In an online artist’s talk hosted by Microscope Gallery, Phuntsog told a story his father told him: unable to return for many years, when he finally visited Tibet, he bent to rub the earth on his body. He did this without premeditation, a sudden urge to feel the dirt on his skin. That was in the ’90s, during a brief window of time in which it was more possible for people born in Tibet to reenter. Experiences of exile and displacement among the Tibetan diaspora frame the six films and videos that make up Tenzin Phuntsog’s exhibition, Pure Land. It has not been possible for Phuntsog to enter Tibet himself. Since his visa application has been repeatedly denied, Phuntsog endeavors to visit his ancestral home through video, through family, and through acts of personal filmmaking and performance that dwell in possibilities for connection through memory, dreams, and land. How does dreaming, in exile, remake the land?
In Pala Amala (Father Mother) and Dreams (2022), Phuntsog films his parents, producing images that are surprising, slow, and immediate in their apparent comfort. Phuntsog’s affecting camera handling matches his parents’ on-screen presence. In the show’s titular film, Pure Land (2022), he films a friend who plays a version of the artist: a Tibetan American man photographing the high plateaus in Blackfeet territory (Montana) in search of a resemblance to the landscapes of Tibet. Sending photos to his Tibetan-born mother, he asks her what they make her feel. He attempts to visit her feeling.
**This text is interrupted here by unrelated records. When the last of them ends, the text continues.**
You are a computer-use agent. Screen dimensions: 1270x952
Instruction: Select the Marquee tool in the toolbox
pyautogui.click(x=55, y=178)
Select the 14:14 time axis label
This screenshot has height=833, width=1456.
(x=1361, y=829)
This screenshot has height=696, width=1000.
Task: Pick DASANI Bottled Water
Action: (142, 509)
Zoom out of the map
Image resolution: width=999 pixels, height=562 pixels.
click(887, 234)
Phuntsog’s title plays on the Buddhist concept of Pure Land, a place unimaginable in human life, but that may be right in front of you. Phuntsog extends this concept to describe his experience: what is your relationship to a place only knowable through the work of imagining? Another line of interpretation emerges from Phuntsog’s acknowledgment of Blackfeet land: what does it mean to think of purity while on land that holds five hundred years of Native genocide and resistance?
Pala Amala (Father Mother), Dreams, and Pure Land are shot on 35mm film with minimal editing. Running between two and fifteen minutes, his films are the result of ten years of preparation. Accompanying these projections are three sculptural video works: screens custom built to match the size and vertical orientation of a mobile phone, fitted within brass and jade containers that reference Tibetan Gau prayer boxes. Installed on plinths across the gallery, each monitor loops videos one or two minutes in length, documents of daily life sent by relatives in Tibet through WeChat. Phuntsog came into this archive of home movies through his mother, learning about them only after the US banned WeChat for a period between 2020 and 2021. How does dreaming remake family? An older relative feeds yaks summer grasses. A younger relative dances.
Tenzin Phuntsog: Pure Land runs through April 9 at Microscope Gallery.